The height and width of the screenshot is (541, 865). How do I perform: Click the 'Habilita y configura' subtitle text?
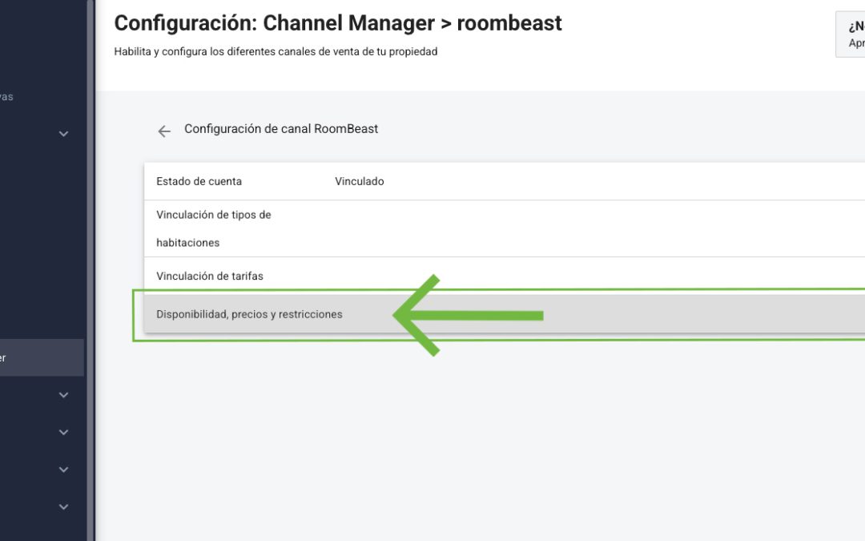(x=276, y=51)
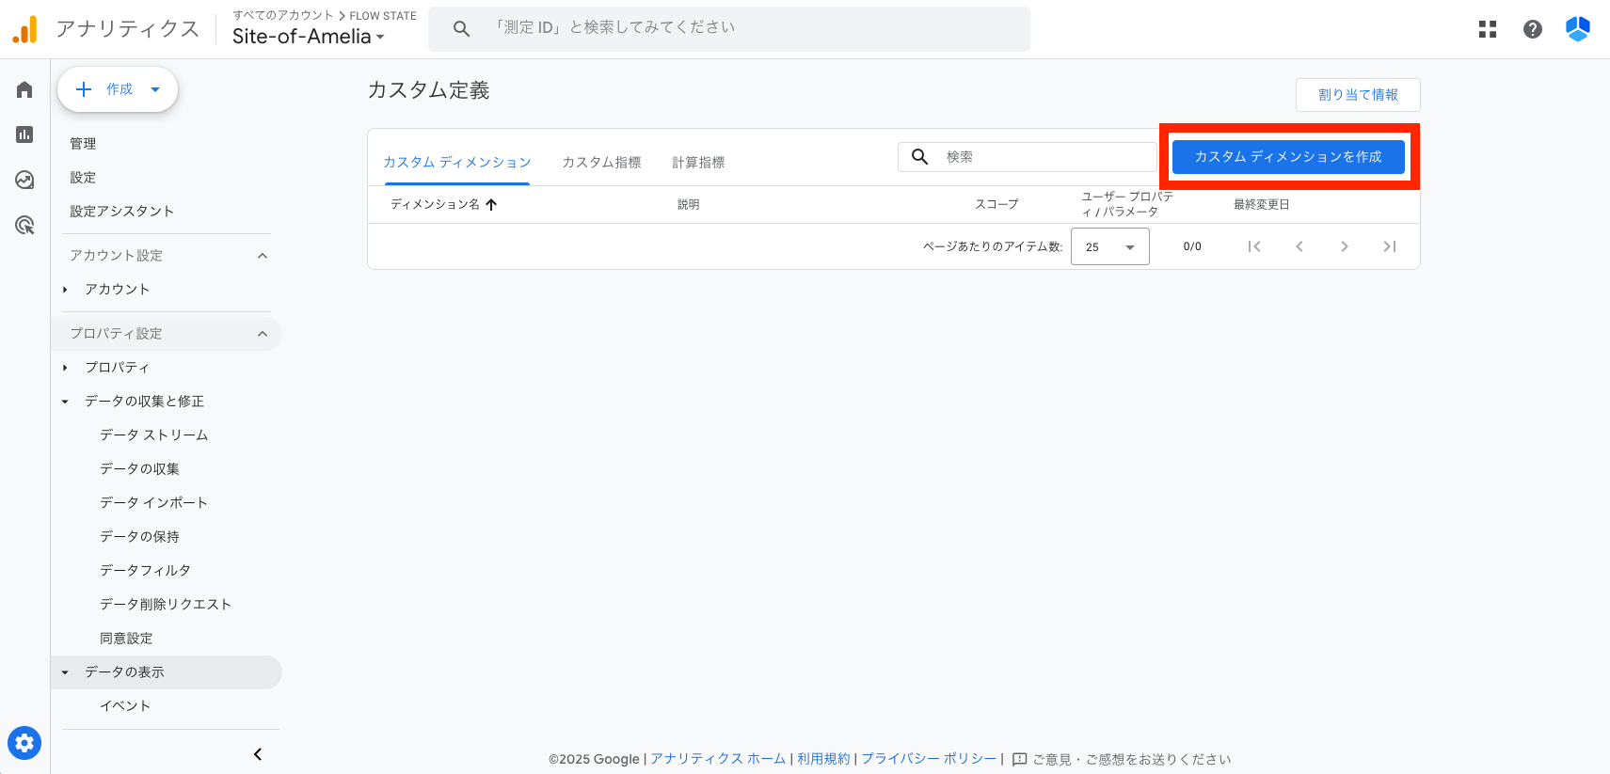
Task: Switch to the 計算指標 tab
Action: 698,163
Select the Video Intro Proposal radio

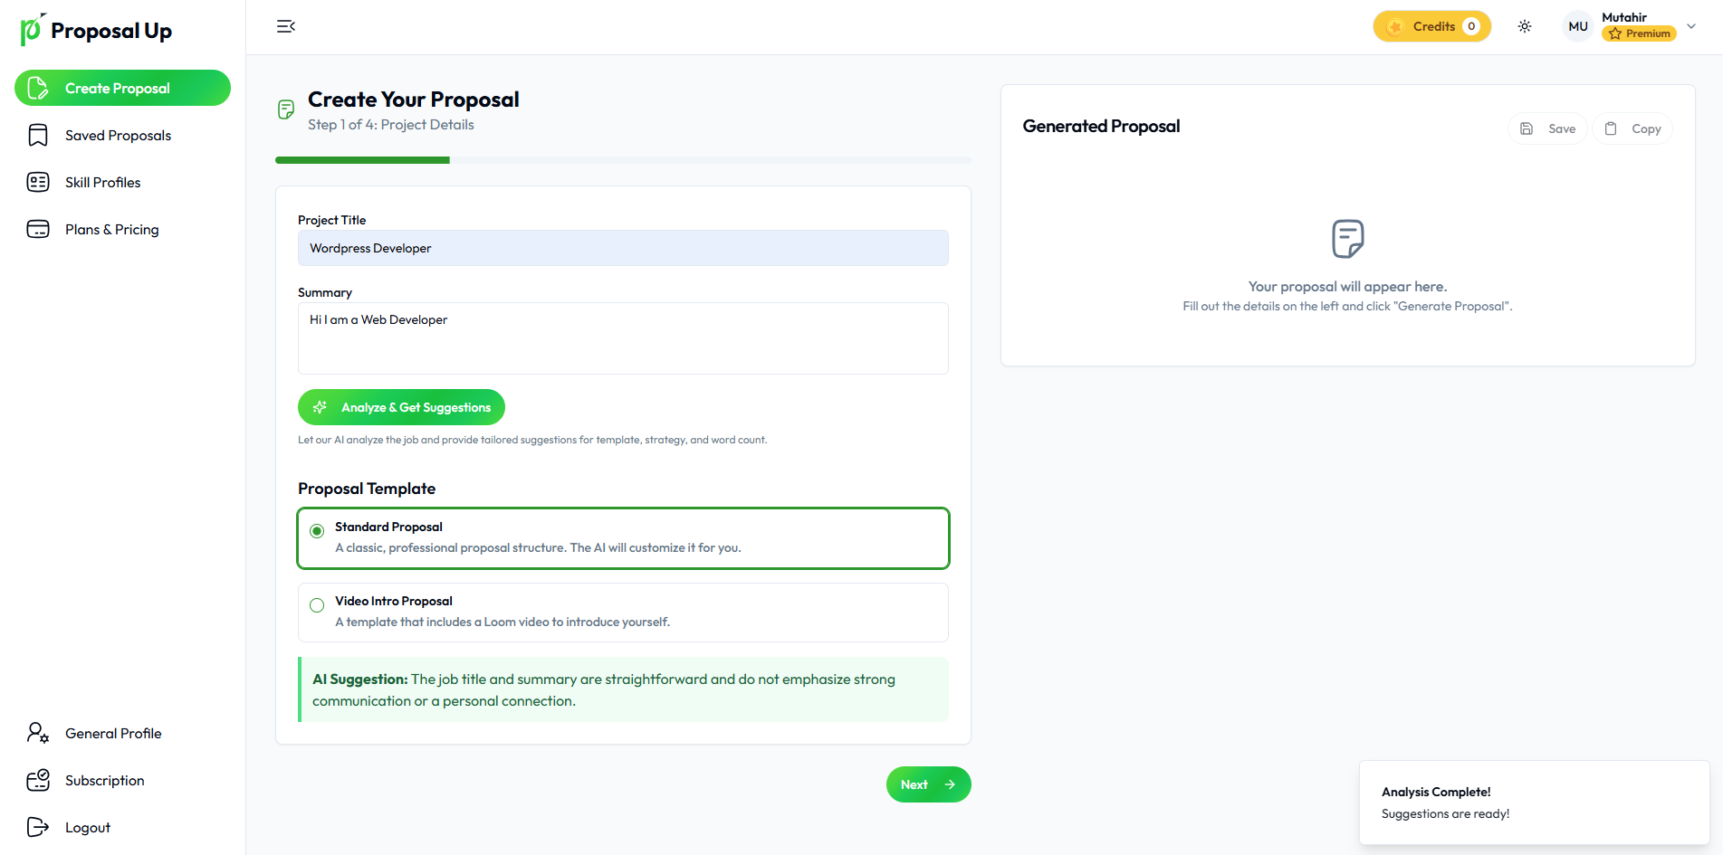point(317,605)
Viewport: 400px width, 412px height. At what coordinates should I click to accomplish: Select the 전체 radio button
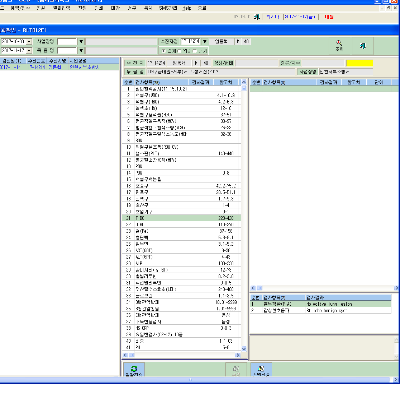(x=164, y=51)
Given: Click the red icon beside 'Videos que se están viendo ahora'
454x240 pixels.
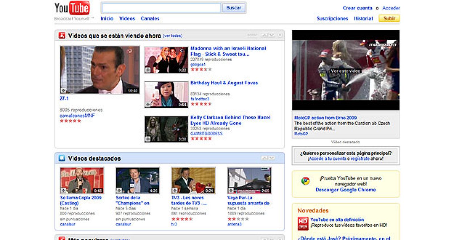Looking at the screenshot, I should point(62,36).
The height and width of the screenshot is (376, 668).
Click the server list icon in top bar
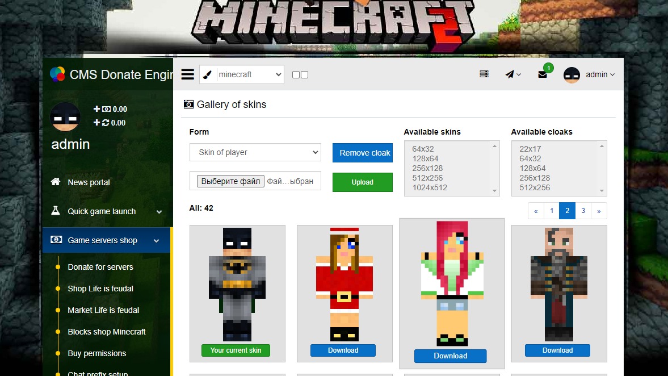(x=484, y=74)
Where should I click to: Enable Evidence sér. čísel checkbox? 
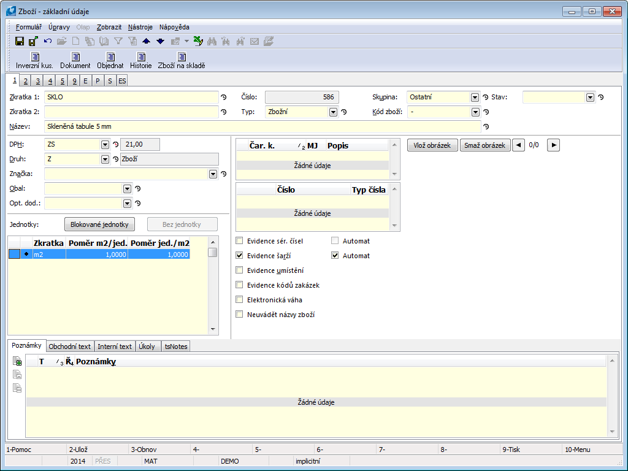click(x=240, y=241)
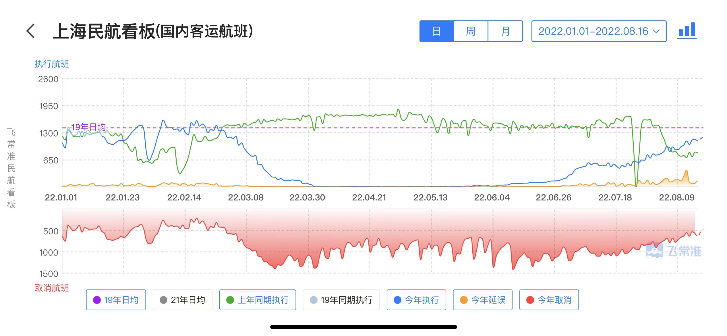The image size is (727, 336).
Task: Switch to 月 monthly view
Action: 505,32
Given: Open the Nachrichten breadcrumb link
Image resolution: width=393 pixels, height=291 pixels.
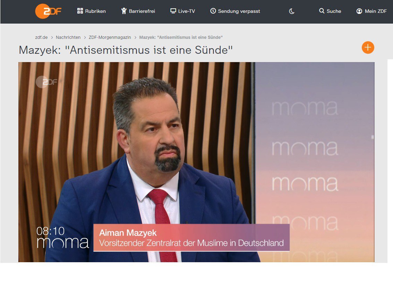Looking at the screenshot, I should (x=68, y=37).
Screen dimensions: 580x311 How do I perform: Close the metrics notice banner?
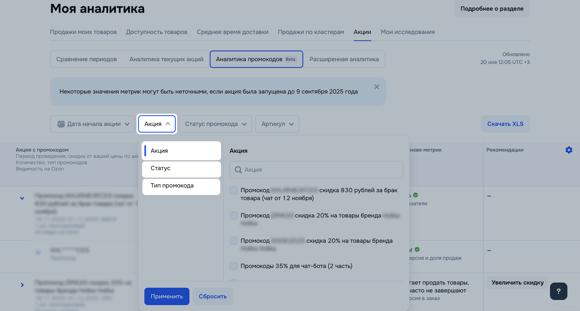coord(376,87)
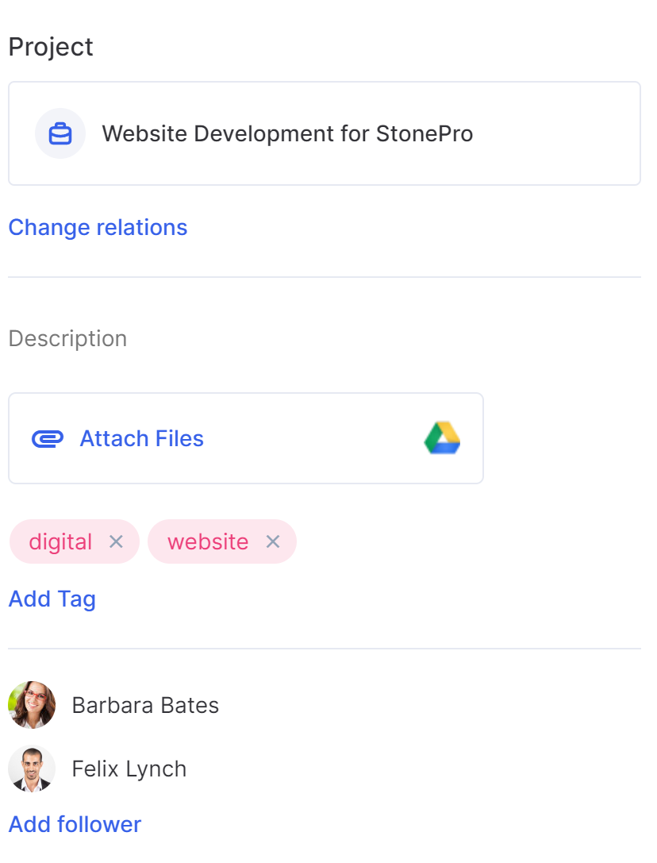Remove the digital tag
The width and height of the screenshot is (657, 863).
point(116,542)
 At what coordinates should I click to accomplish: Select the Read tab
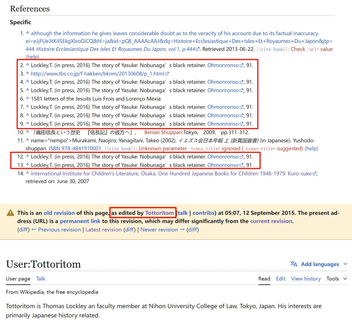264,279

========================================

## STATED GOAL
Rewrite everything from "Given: Click the" down to "Action: 505,32", changing "icon" to "button" and keeping the rest unchanged. Give only those lines, and leave the pictures out.

## SOLUTION TO THIS PROBLEM
Given: Click the red button beside 'Videos que se están viendo ahora'
454x240 pixels.
Looking at the screenshot, I should point(62,36).
The height and width of the screenshot is (376, 668).
Click the server list button in top bar
(x=484, y=74)
Where should I click to: Enable Evidence sér. čísel checkbox? 
click(x=240, y=241)
The image size is (727, 336).
Task: Switch to 月 monthly view
Action: 505,32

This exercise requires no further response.